Zasadniczo Jaccard był skłonny się z tym zgodzić.
– Dotarliśmy w rozwoju naszego gatunku do momentu, gdy planeta nie była w stanie dłużej spełniać naszych potrzeb – dodał Juan Carlos. – W dodatku… cóż, w końcu zbuntowała się z powodu nadmiernej eksploatacji.
Westchnął, jakby łatwo można było temu zapobiec, gdyby tylko ktoś taki jak on mógł wówczas decydować.

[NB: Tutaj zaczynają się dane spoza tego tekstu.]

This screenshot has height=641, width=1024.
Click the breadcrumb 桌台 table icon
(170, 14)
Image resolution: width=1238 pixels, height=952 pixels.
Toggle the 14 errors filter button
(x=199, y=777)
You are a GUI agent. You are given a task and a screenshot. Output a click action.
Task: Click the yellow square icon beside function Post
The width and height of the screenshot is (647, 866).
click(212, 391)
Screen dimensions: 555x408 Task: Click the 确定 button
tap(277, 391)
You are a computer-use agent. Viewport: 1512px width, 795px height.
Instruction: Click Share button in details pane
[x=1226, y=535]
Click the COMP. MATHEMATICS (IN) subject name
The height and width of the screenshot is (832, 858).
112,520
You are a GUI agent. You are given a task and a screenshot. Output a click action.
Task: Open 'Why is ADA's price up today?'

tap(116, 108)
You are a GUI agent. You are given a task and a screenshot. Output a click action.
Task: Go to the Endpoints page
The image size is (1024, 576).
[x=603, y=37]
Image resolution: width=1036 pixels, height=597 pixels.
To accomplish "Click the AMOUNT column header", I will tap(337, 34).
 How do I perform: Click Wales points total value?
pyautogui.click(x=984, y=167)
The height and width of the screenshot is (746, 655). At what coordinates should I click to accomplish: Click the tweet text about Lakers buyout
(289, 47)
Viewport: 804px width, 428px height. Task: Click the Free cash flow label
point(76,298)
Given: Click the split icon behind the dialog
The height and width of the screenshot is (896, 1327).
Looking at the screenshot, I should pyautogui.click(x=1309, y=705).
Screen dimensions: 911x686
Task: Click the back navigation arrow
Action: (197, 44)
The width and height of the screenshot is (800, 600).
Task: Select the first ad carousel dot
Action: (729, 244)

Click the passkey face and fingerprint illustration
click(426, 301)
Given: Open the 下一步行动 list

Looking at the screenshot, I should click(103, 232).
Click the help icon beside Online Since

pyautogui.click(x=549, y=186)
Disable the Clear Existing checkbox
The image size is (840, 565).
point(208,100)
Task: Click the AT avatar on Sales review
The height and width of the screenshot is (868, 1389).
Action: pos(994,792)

– Pokrywa lodowa Grenlandii zaczęła topnieć, na co oczywiście wszyscy byliśmy gotowi. Prawdziwe problemy zaczęły się, gdy musieliśmy przesiedlić gdzieś miliony ludzi z terenów nadbrzeżnych. Nie muszę chyba dodawać, że o ile było to wykonalne fizycznie, o tyle politycznie stanowiło nie lada zagwozdkę. Implikacje przerażały wszystkich.
– I co się zdarzyło? – zapytała Romanienko.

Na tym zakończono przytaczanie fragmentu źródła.